The Ten Dollar Difference -- Bruce Main

It was the first thing I noticed about Dalitsani—a slight Malawian boy maybe ten or eleven years old.

His odd-looking index finger.

Roughly the size of a cucumber, it looked conspicuously large compared with the remaining fingers on his hand.  He was obviously conscious of this overgrown, infected appendage, making sure it bumped or hit nothing.  I winced, imaging the pain and discomfort this kid must endure each day.

The second thing I noticed about Dalitsani was his oozing left eye.   His eyeball was covered with a thick coating of mucus, water dripping down his cheek.  He tilted his head, brushed his cheek against his muddied shoulder, and wiped away the moisture.

I gave him a hug as he walked towards his after-school classroom.

“What’s up with his finger?” I asked Peter, the director of ChristCares Ministries.

“It’s infected,” came the reply.  “It’s quite common.”

“Quite common?” I questioned.  “Why doesn’t he go to the doctor?”

“He can’t afford it.”

I continued my query.  “What’s it cost to go to the doctor?”

Peter paused, looked at me, and replied.  “Ten dollars.”

Ten dollars?  For a family in a village, ten dollars is an incredible amount of money.  So a kid like Dalitsani just endures…throbbing pain, a staph infection coursing through his veins, sleepless nights…all while he’s supposed to pay attention in school.
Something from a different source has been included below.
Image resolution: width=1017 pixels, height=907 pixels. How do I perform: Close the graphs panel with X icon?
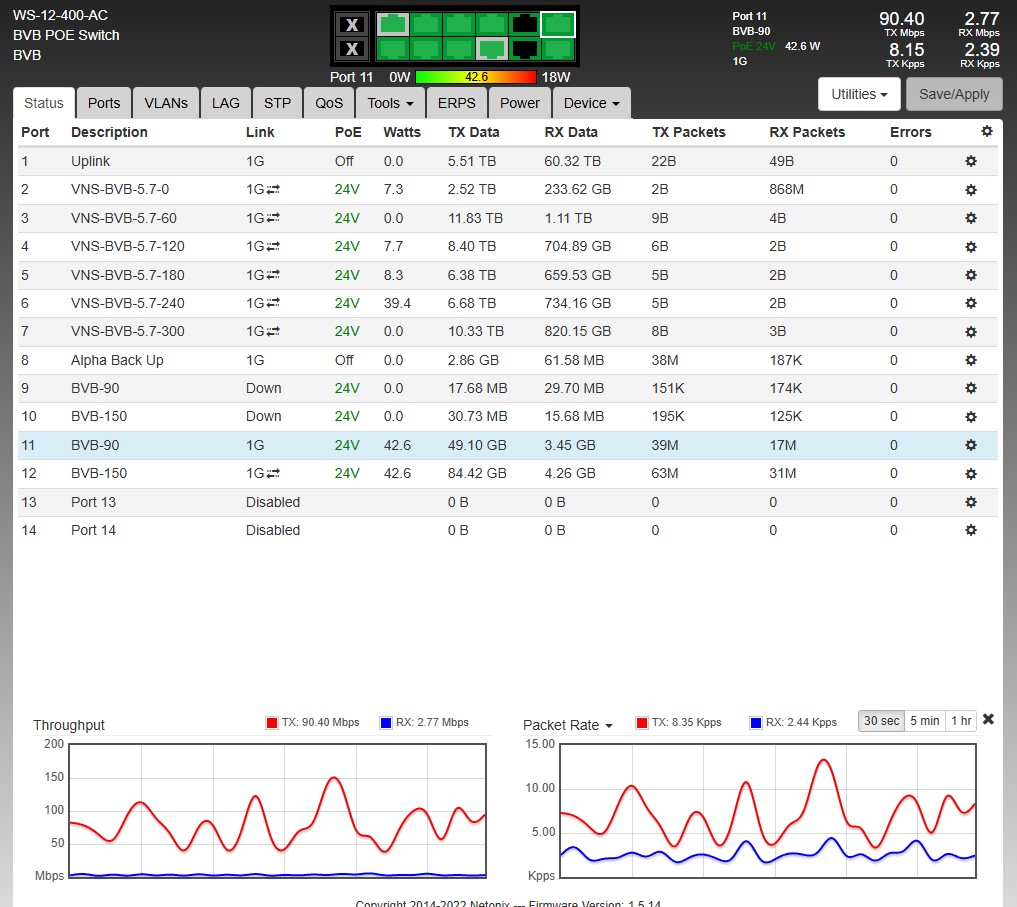pos(988,720)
“What about his eye?”  I ask.

Peter tells me that Dalitsani had an infection when he was a kid.  His parents couldn’t afford to take him to a doctor, so they took him to the local herbalist.  The wrong medicine was applied.  The eye was lost.  Now it just oozes and throbs.  I didn’t ask Peter what it would have cost that time.  Maybe twenty dollars?

I asked Peter to take him to the doctor.  Two days later Peter reports back.

“Dalitsani was so excited to go to the doctor,” he begins.  “They cut open the finger, drained the staph, and medicated the wound.  He said he slept last night for the first time in weeks.”

I am not sure how to respond.  Happy, of course, that one child was given a little relief.  Disheartened, because children continue to suffer and lose sight—because of an insurmountable ten dollars.